Neil, our new Windows guru offers some tips for optimising your Windows 7 system for use with Pro Tools.
I’d highly recommend checking out Avid’s Optimisation and troubleshooting page here: http://avid.force.com/pkb/articles/en_US/Troubleshooting/en349411
There’s quite a lot to do but it makes a hell of a difference to system performance, the page has actually been recently updated so even if you’ve been through that page before, its worth a double check from time to time to see that nothing new has been added to improve your system performance further.

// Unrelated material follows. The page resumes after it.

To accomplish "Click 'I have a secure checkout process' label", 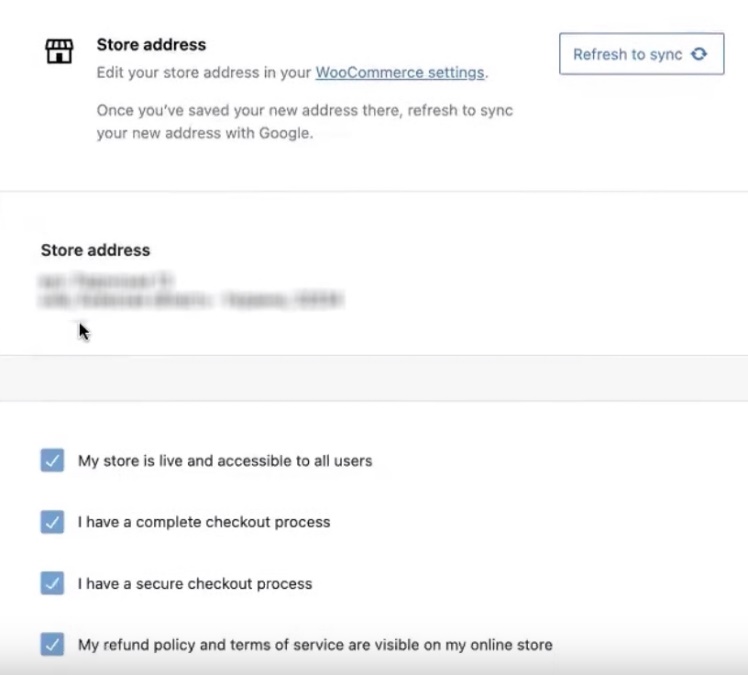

It’s a good idea to check your IRQ assignments in the Windows Device Manager this is how Windows allocates system resources to hardware devices so that a certain amount of resource bandwidth is reserved specifically for that device. If you go to Device Manager and from the “View” menu tab choose “resources by connection” and then hit the triangle icon to expand the list names Interrupt requests (IRQ) you will be presented with a whole big list of devices, after each devices hardware id number there will be a 2 digit number in brackets, this is the IRQ number that is assigned to that device.

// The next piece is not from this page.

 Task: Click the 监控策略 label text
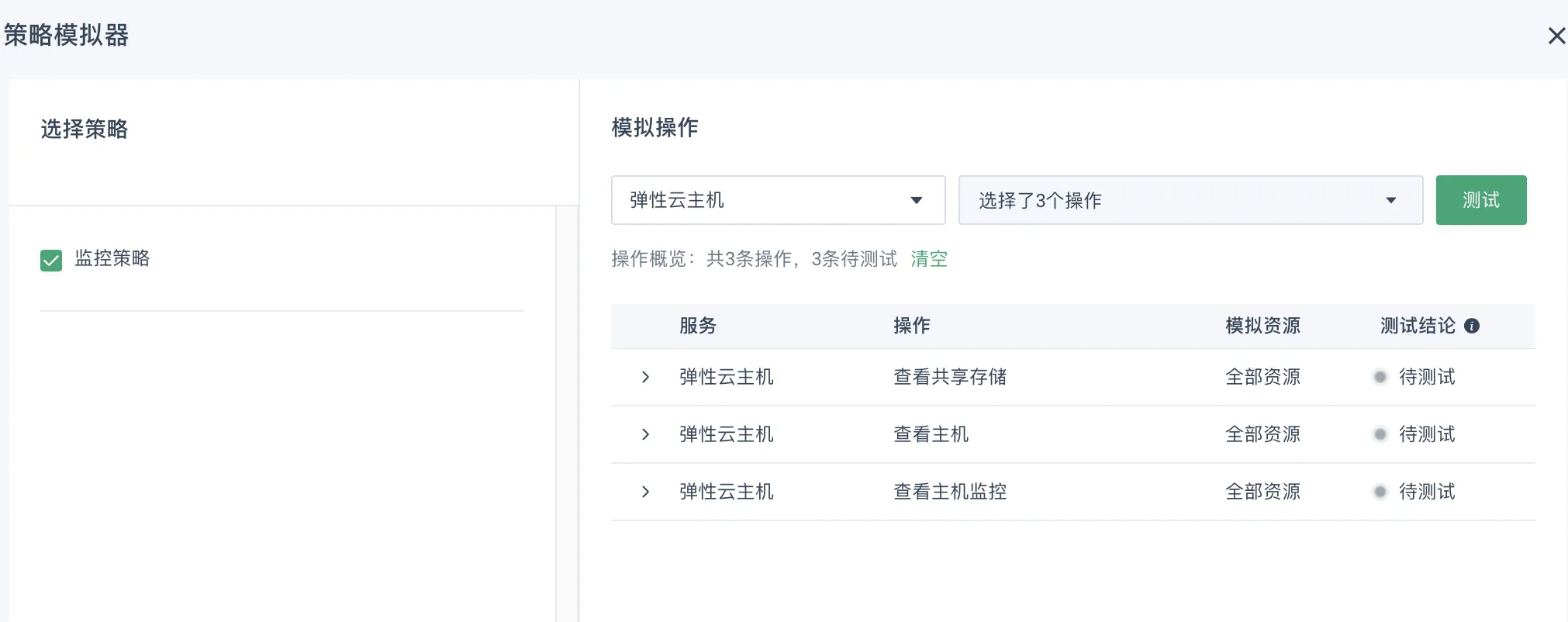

Look for your audio interface in the list and check that its number is unique, and not duplicated (or sharing) an IRQ with any other device, if it is sharing an IRQ number with something else, depending on what sort of a resource hog that device is may have an impact on your audio interface’s performance, for example if its sharing with your graphics card that’s not good as the graphics card is one of the most bandwidth hungry devices in a computer so you want to move you audio interface away from that IRQ. The only way to change an IRQ is to physically move the device to another PCI/PCIe slot, if its a card or to another Firewire or USB controller if its external. Some PC’s have 2 or more USB controllers offering and many or more as 12 or more available ports to choose from so try physically moving the interface around and see what impact that has, Firewire is usually only provided by one controller so moving IRQ’s usually involves installing an extra PCI or PCIe Firewire card and again that card wants to have its own IRQ. Unfortunately you can’t change IRQ’s on a Laptop’s devices unless you have multiple controllers on board to move to which is very rare for laptops, or you purchase a dedicated Expresscard USB or Firewire interface to slot into the laptop’s expansion slot.
Theres some detailed further info regarding IRQ assignments on M-Audio’s website here:
Hope that’s a help.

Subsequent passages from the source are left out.